Crítica de teatro: Yo tengo mi muñeca

El teatro tiene la extraña facultad de reflejar la vida como nunca antes podía haberse develado.

El teatro, más que un arte escénico para recrear y divertirnos por medio de sus proyectos preestablecidos para ese fin, puede ponernos en contacto con realidades, personalidades, concepciones.

El teatro es un universo que permite acomodar visiones y perspectivas, desde quienes lo conciben tan solo como un mecanismo de trabajo que genere ingresos (lo cual es legítimo) hasta el punto de soledad dramática de quien escribe obras que serán estudiadas medio siglo mas tarde, como retrato crítico de época, como mosaicos de un panorama mayor, incomprensible si no se reivindican sus partes.

La pieza exhibe, al menos, cinco narrativas: la del actor y su lenguaje corporal y vocal, la del tiempo, la del humor sarcástico que tiene valor por sí mismo, la  de la misoginia de un maestro universitario que encuentra recursos para su nihilismo existencial en el placer engomado de una muñeca plástica y la del texto como cuerpo creativo, deliberadamente trabajado al detalle en base a un poder de observación  de lo minio desesperantemente detallado.

 

Yo tengo mi muñeca nos ha permitido descubrir el potencial expresivo de un actor al cual el cine “nuevo” dominicano lo ha mostrado parcial y limitadamente.

El Yasser Michelén  (El hombre que cuida, – su mejor drama- , Cristo Rey, Trabajo Sucio, La Maravilla, Un cuarto para Josué, Dinero Fácil y su mejor comedia Todos las mujeres son iguales) que se hace dueño de la escena, prácticamente utilizando tan solo un pie cuadrado de sus tablas, ese que se empacha un discurso aplastante, vivo, ilustrado en detalles, con giros irónicos, con figuras que puestas en perspectivas por el autor, dejan de ser tan cotidianas.
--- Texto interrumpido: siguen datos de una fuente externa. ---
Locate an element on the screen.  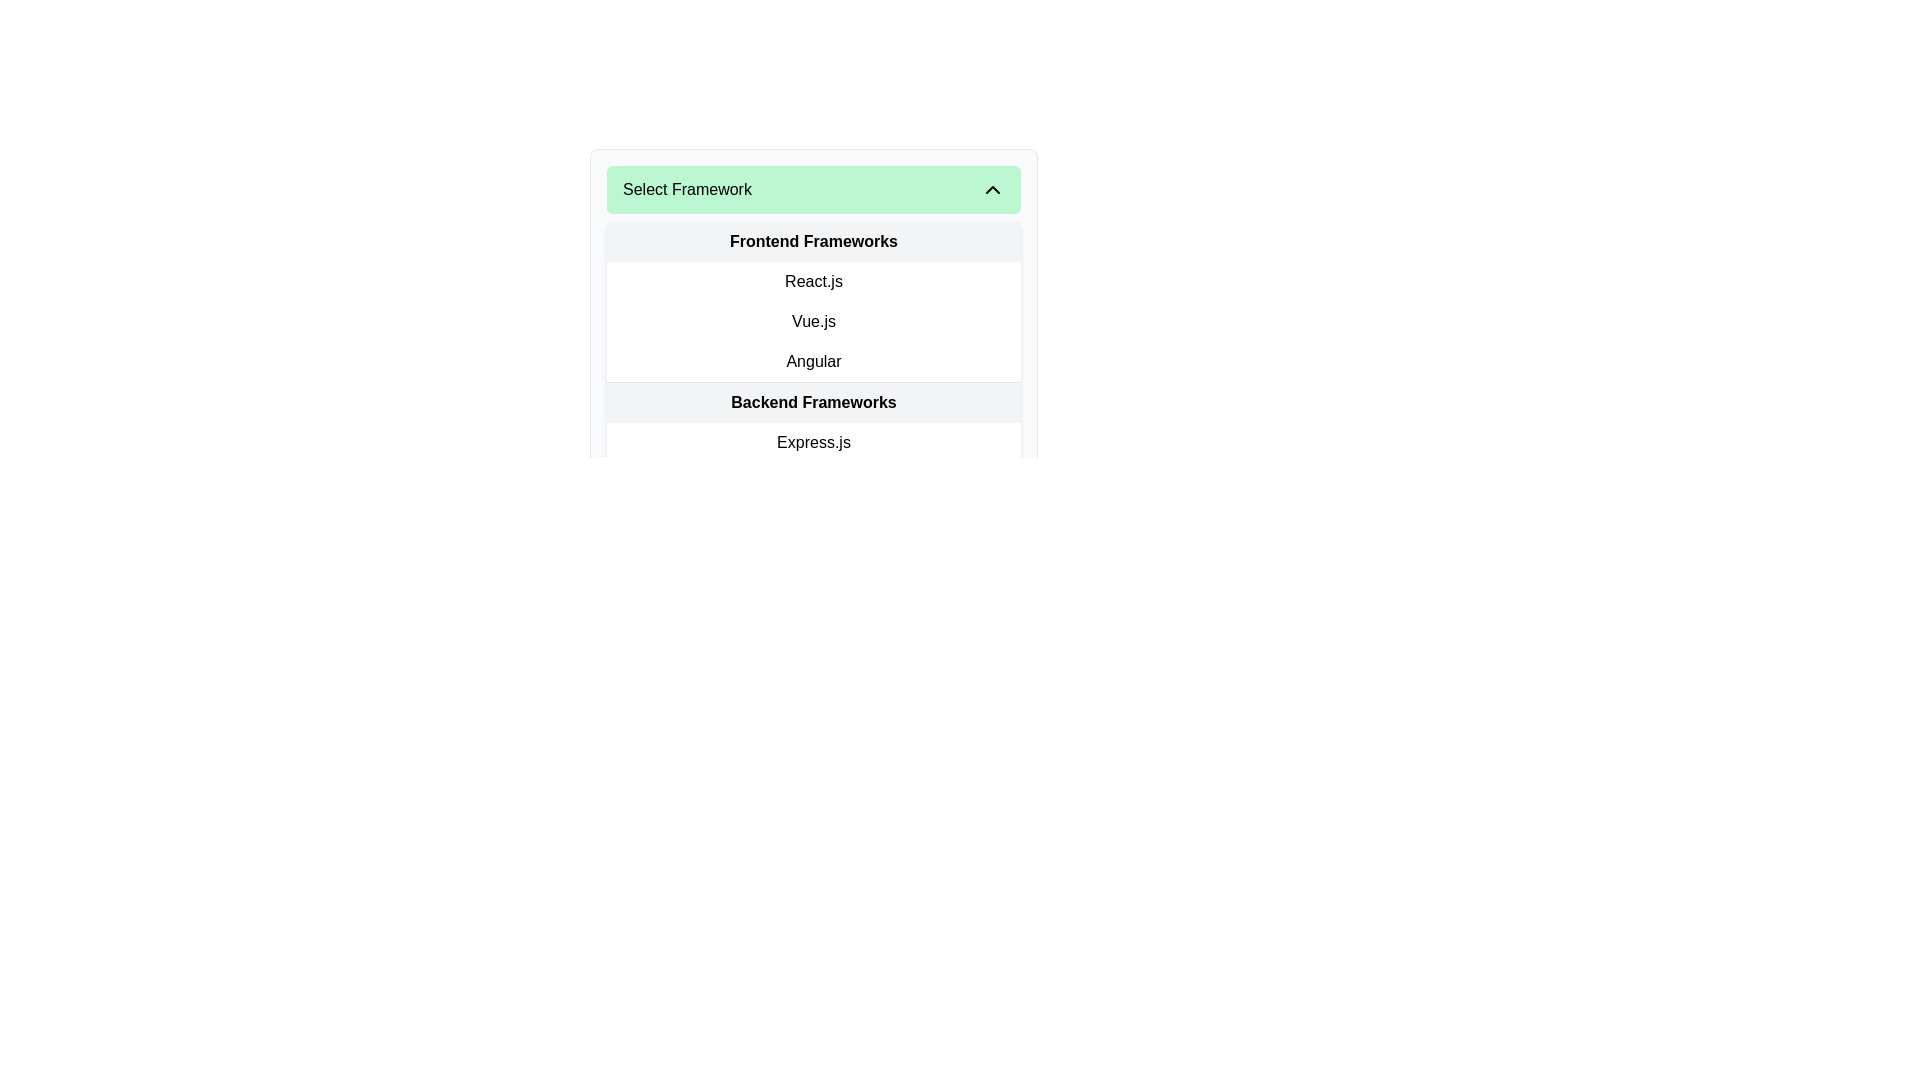
the List Item displaying 'Angular' in bold black font, which is the third item in the dropdown list of frontend frameworks is located at coordinates (814, 362).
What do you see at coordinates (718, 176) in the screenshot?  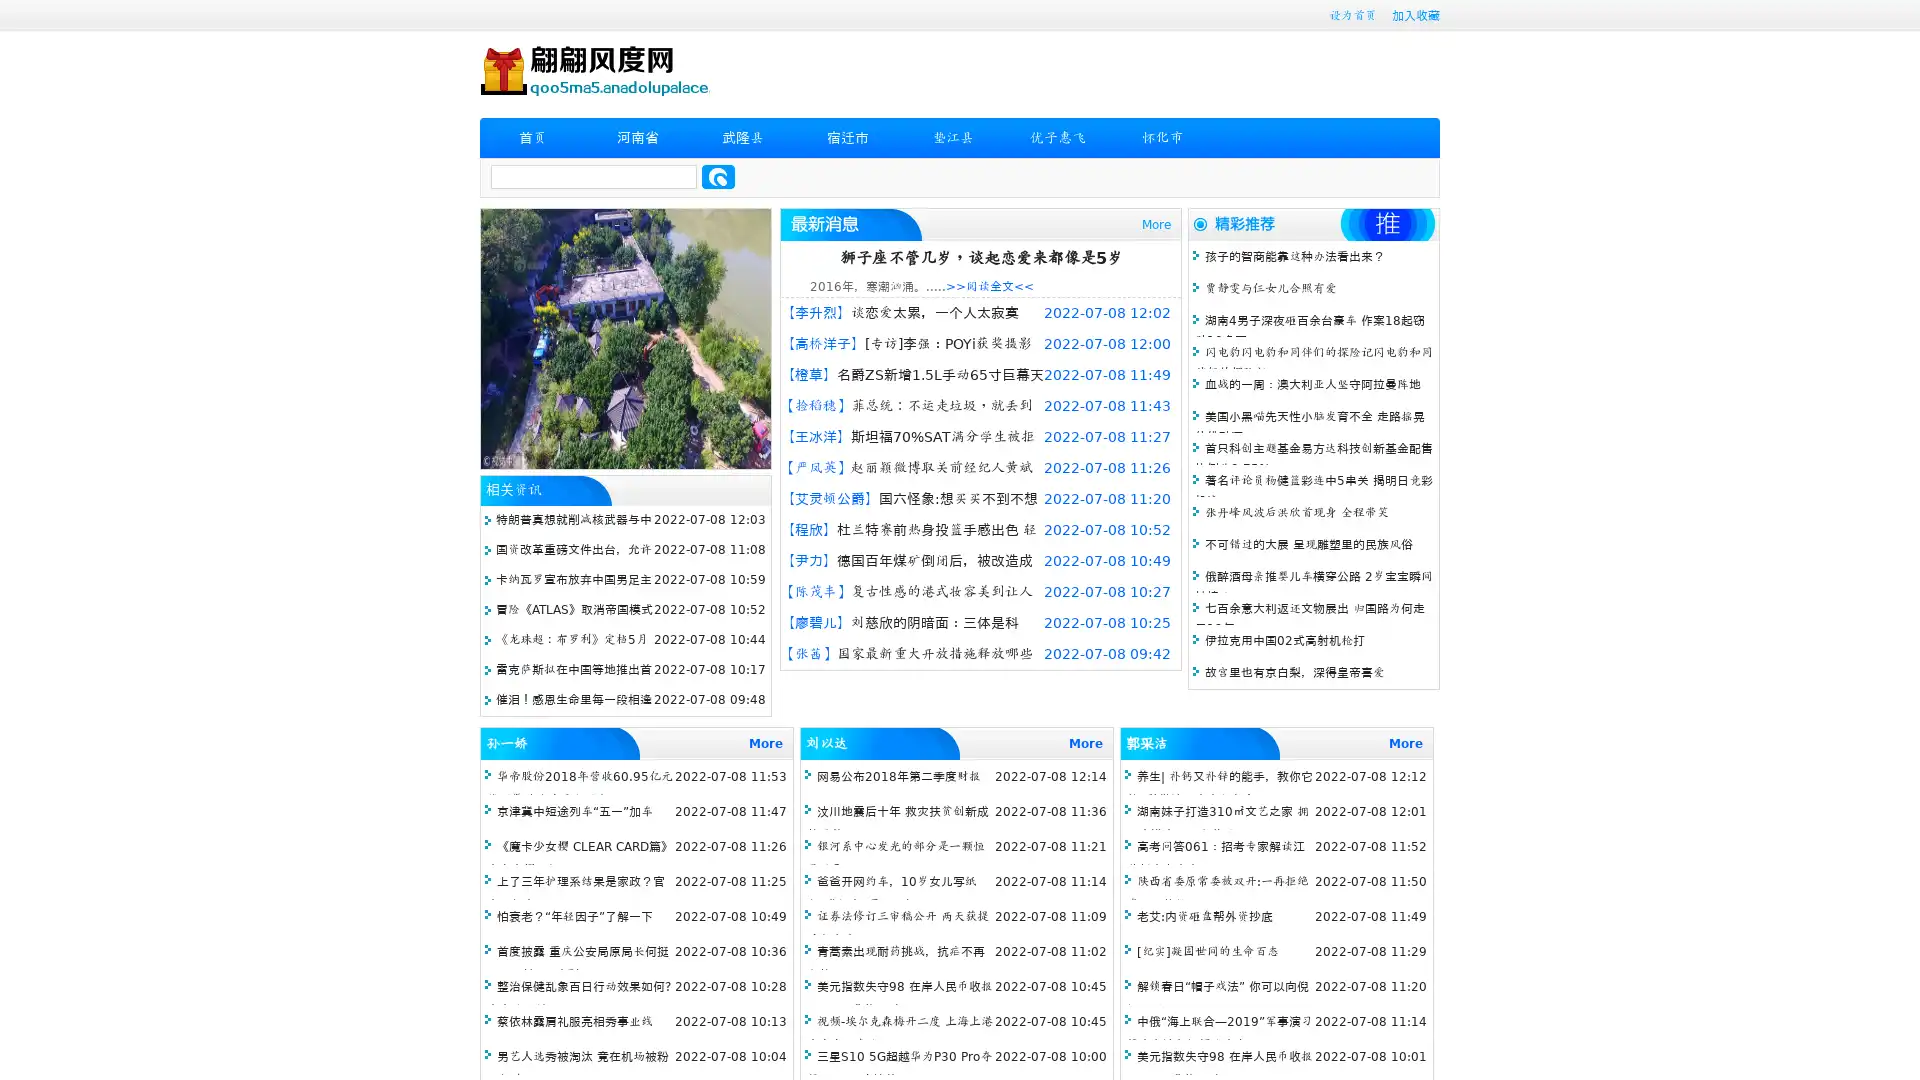 I see `Search` at bounding box center [718, 176].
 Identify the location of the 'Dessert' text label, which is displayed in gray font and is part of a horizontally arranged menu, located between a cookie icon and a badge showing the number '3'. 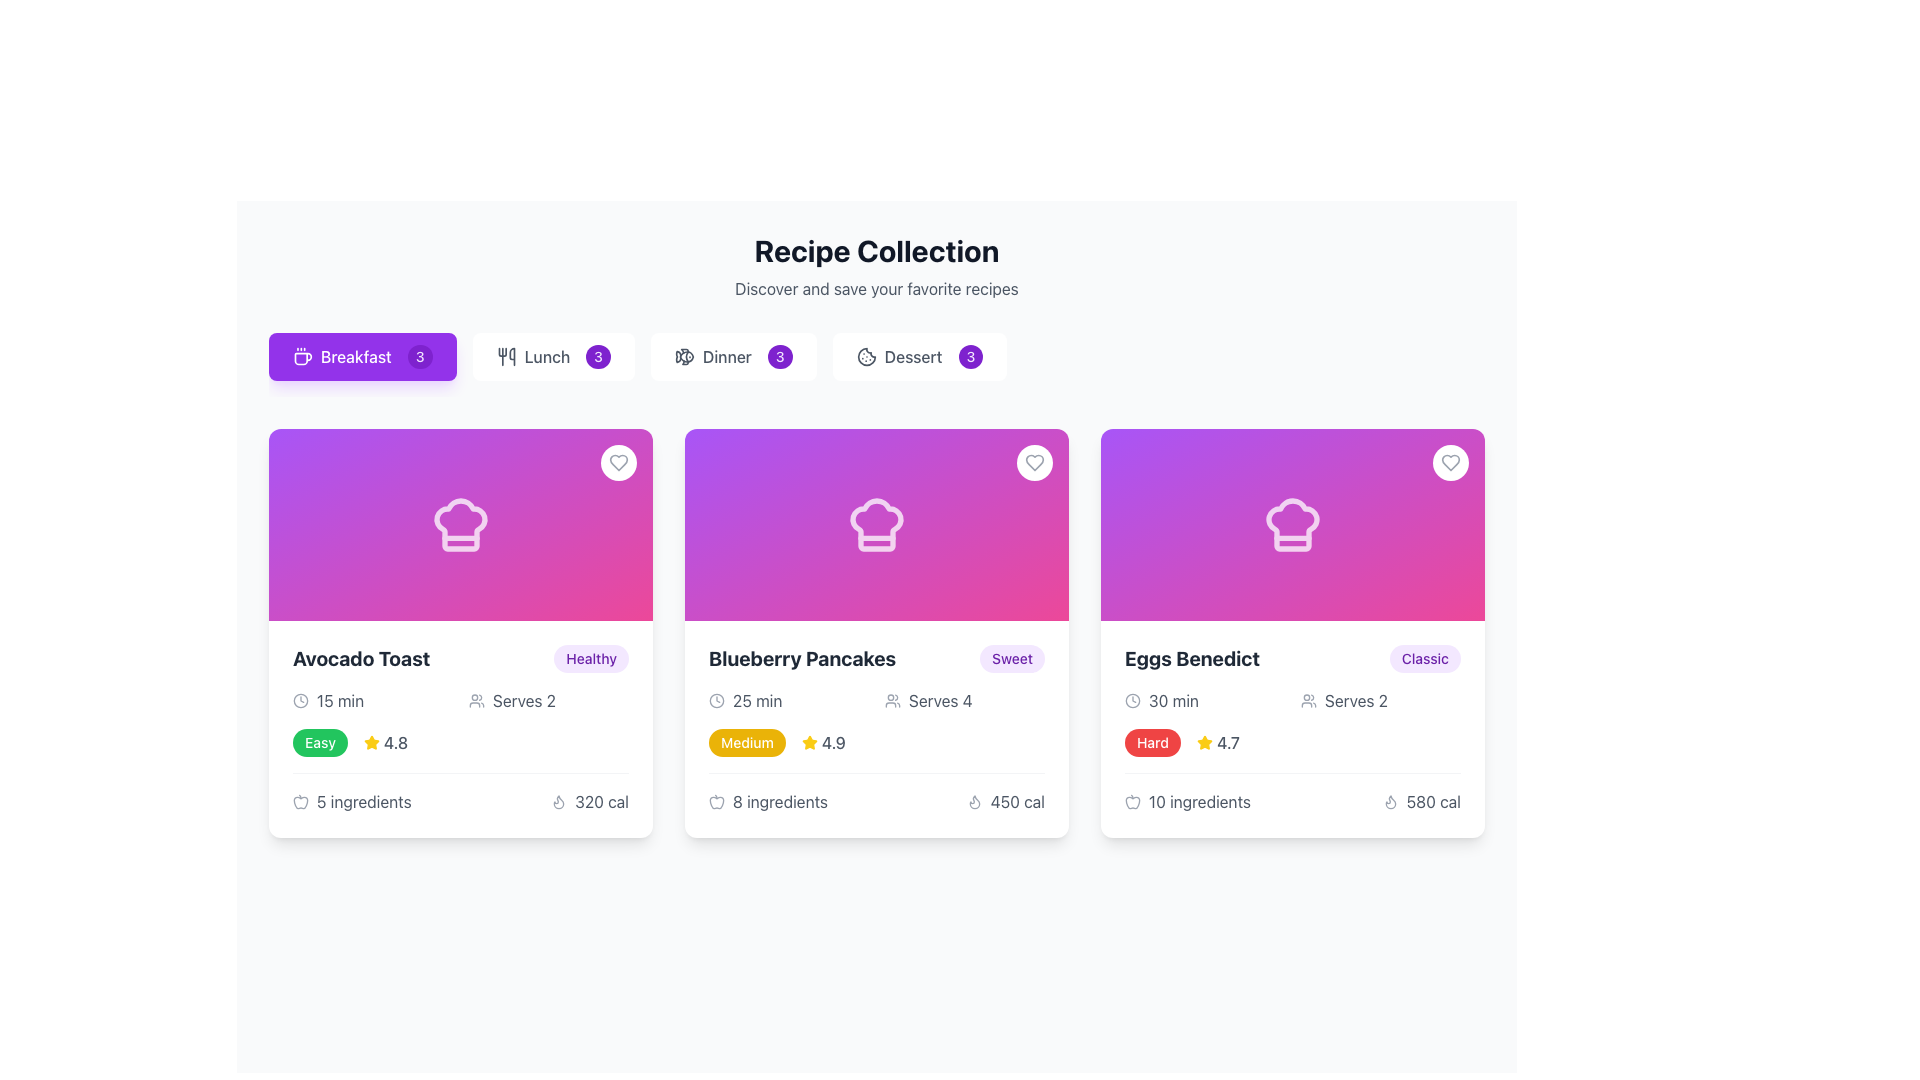
(912, 356).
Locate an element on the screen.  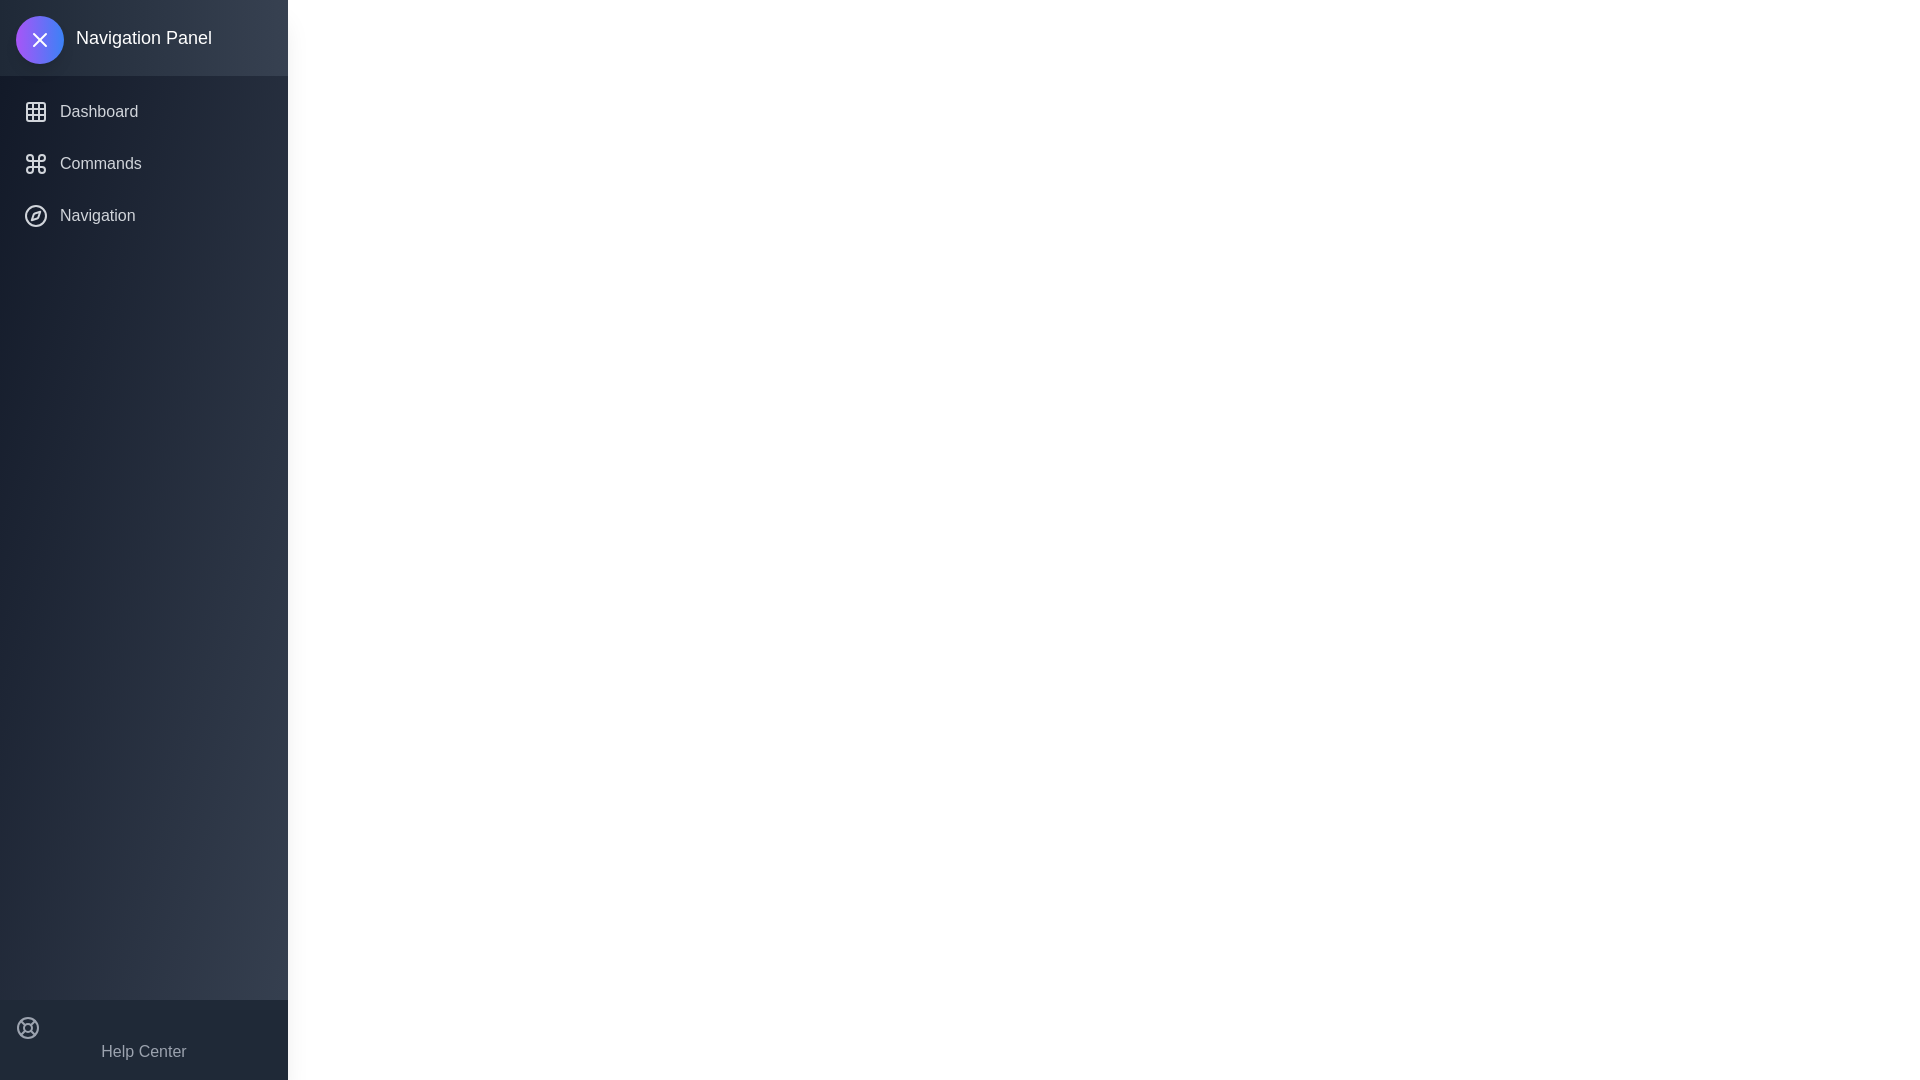
the navigation item Dashboard from the navigation panel is located at coordinates (143, 111).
Este unipersonal deja respecto de Michelén en claro su capacidad  interpretativa conquista al publico que se hace cómplice desde el silencio, mientras el discurso sigue sorprendiendo: la mirada egoísta y misógina de un típico profesor uasdiano, los recovecos del espacio universitario y sus espacios y sus signos, la narrativa del tiempo, las formas en que se miden las horas y minutos cuando es solo el pasar del reloj medido por un ser centro de su propio universo.

Podría etiquetarse el argumento de localista: puramente uasdiano, si siquiera capitalino, ni siquiera nacional, pero el arte es eso, reflejo del espacio y se puede adaptar a otros escenarios nacionales.

Carlos Castro he vuelto a hacerlo: proporciona la intensidad de un teatro que no sabe agotar su capacidad de sorprender, de mirar la existencia desde sus ángulos más grises.

Yo tengo mi muñeca es un trabajo escénico que reverdece esperanzas de un fortalecimiento de la huella histriónica dominicana, con clara vocación de ser global.

La mirada desde la muñeca como objeto complejo, más de lo que uno se imagina, involucra más que información técnica sobre el artilugio, las entradas de una concepción tan complejas como sorprendentes.

Una obra que se luce en espacios alternativos, que su programa sin anuncios es una hojita impresa digitalmente en Fototeria, los chinos que trabajan barato, rápido y con tiquecitos para los turnos, para dar lugar a un respeto de la crítica y un hito para la gente que exige con derecho consumado, un teatro realizado con instintos e intención, con posibilidad de que sus talentos (desde vestuario, dirección, texto, iluminación, se crezcan, Tal cual ha sido. De rigor es alegrarnos por el desempeño del codirector Osvaldo Añez.

Castro se está convirtiendo en conversación obligada en los medios artísticos que al principio era de tono circunstancial y esporádico, pero ahora ya no.

A Carlos, ahora hay que pensarlo en serio. Lo que hace es producto de talento, disciplina, creatividad y fruto de su proceso personal. Un tipo que no se vende para caer bien.  Castro hace lo que entiende y, por lo que se ve, ha emprendido un camino expresivo propio.

Su labor pasa ahora, con Quemando y Yo tengo mi muñeca, de lo secundario y alternativo pasa a lo trascendental, llamado a ser conocido y recomendado como signo del teatro nacional actual.